Our knowledge of earth-life is not eternal knowledge. It pertains to temporal things. Through its right application, however, we are enabled to develop the knowledge that is latent within each of us. This is not accumulated wisdom, but rather the potentialities of soul and mind. The enduring qualities of human life pertain to the soul.

In the first place, let us consider the ideal man as a spiritual being, animated by the spirit of God, controlled and directed by a divine intelligence - the microcosm, the very image and likeness of God - in whose life is contained an infinity of possibilities reaching from the lowest earthly conditions to a realization of oneness with God; from conditions wherein sin, sorrow and sickness weigh down and burden the life to that absolute sonship wherein the soul triumphant has dominion and power over all things. We may not postulate the "birth" of the soul, but we can trace its history through its earthly pilgrimage.

Altho the spiritual man is first in reality, yet, when we come to deal with man from the phenomenal or the evolutionary point of view, we must necessarily begin with the physical or animal man - the animal that is more subtle than any beast of the field, because this man is in reality the summing up of the whole animal kingdom. He is also the epitome of all the intelligence that controls and directs the animal kingdom.

Every characteristic found in any of the lower kingdoms can be found in man, so that when man looks out on the visible world about him he is looking on a picture of what he is, or what he has been; there is absolutely nothing that has not its correspondence in his own conscious life.

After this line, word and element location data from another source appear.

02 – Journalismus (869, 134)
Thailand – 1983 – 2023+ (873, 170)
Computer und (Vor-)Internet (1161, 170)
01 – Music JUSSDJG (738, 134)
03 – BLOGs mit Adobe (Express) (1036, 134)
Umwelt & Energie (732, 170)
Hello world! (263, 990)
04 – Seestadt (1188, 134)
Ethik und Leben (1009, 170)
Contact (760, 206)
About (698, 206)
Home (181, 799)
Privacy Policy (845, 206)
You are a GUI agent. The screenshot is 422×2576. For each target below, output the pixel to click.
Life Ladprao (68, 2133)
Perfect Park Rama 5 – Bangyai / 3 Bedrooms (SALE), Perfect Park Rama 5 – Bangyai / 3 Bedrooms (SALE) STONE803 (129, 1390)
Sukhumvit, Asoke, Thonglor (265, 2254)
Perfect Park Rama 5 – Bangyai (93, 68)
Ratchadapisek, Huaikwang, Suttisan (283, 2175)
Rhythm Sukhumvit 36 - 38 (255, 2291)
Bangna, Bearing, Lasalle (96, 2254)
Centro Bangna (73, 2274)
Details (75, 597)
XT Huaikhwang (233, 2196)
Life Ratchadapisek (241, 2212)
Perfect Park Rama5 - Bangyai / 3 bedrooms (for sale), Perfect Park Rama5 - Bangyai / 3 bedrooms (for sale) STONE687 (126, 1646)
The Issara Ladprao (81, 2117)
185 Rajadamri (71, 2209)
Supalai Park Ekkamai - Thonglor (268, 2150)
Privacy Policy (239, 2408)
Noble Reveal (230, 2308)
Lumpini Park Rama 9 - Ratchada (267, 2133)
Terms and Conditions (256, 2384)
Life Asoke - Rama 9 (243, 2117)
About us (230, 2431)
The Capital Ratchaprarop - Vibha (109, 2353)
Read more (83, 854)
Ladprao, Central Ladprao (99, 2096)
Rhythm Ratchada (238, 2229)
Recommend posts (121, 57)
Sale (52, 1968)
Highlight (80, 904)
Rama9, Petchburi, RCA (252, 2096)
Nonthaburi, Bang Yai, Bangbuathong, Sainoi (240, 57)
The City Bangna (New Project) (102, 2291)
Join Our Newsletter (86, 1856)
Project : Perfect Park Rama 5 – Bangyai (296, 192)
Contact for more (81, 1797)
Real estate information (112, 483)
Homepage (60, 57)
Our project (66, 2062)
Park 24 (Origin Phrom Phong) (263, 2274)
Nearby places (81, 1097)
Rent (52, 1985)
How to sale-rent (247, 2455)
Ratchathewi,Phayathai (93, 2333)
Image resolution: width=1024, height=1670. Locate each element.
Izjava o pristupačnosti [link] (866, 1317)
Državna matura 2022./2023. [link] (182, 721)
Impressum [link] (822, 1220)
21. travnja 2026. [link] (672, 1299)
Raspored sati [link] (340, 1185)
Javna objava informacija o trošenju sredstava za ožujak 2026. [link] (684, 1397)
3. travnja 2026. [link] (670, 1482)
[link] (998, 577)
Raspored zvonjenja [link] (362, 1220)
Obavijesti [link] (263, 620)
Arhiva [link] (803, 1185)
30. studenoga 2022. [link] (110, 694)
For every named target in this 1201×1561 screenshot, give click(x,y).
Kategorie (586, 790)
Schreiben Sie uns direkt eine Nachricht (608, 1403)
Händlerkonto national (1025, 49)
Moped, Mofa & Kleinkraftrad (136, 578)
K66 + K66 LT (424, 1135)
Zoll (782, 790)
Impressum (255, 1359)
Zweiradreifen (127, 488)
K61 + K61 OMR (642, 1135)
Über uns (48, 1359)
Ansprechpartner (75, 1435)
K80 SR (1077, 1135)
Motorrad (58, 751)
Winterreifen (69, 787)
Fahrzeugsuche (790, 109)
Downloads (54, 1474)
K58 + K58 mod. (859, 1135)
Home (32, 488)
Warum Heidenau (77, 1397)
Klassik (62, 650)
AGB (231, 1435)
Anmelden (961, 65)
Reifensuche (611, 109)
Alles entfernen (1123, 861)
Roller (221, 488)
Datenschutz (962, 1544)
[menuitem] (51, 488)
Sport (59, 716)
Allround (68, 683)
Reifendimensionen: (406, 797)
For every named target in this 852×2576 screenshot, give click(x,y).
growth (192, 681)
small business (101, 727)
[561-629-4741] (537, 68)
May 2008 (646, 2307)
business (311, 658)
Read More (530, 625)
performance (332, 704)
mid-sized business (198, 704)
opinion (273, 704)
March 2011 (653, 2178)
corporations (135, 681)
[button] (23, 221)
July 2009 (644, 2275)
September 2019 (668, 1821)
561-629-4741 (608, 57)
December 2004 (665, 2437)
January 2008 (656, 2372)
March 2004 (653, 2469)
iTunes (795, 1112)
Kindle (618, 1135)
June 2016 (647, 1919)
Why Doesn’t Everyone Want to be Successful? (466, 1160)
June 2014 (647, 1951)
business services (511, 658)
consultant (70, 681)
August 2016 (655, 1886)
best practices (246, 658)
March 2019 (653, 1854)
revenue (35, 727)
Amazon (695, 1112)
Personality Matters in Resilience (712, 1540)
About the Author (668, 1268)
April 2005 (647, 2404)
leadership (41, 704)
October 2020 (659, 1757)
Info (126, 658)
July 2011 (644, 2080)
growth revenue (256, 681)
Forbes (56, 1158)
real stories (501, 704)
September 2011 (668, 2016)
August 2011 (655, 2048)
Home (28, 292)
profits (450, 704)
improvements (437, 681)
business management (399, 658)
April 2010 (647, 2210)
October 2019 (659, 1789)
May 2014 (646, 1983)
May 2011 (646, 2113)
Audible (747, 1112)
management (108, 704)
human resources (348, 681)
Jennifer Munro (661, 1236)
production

In the purely physical stage of development, man to a very great degree is governed by the same law that controls and directs the life of the animal. If he conforms to the law of this lower plane, he is comparatively well and happy. It is not as yet essential to his well-being that he have conceptions as to his relations to God and humanity. Moderation and temperance are, however, qualities necessary for his physical health. If whatever mind he has developed is comparatively free from the passions of anger, hatred, and strife - if the life is in a state of control, so far as it has developed - it makes no difference whether religious ideas have as yet found place in his mind. Obedience to this law of moderation in all things brings health and happiness as a natural result. The requirements for this plane of development being so few and simple, more people are found here well and strong than on the higher and more complex planes. From him to whom little is given, little is required.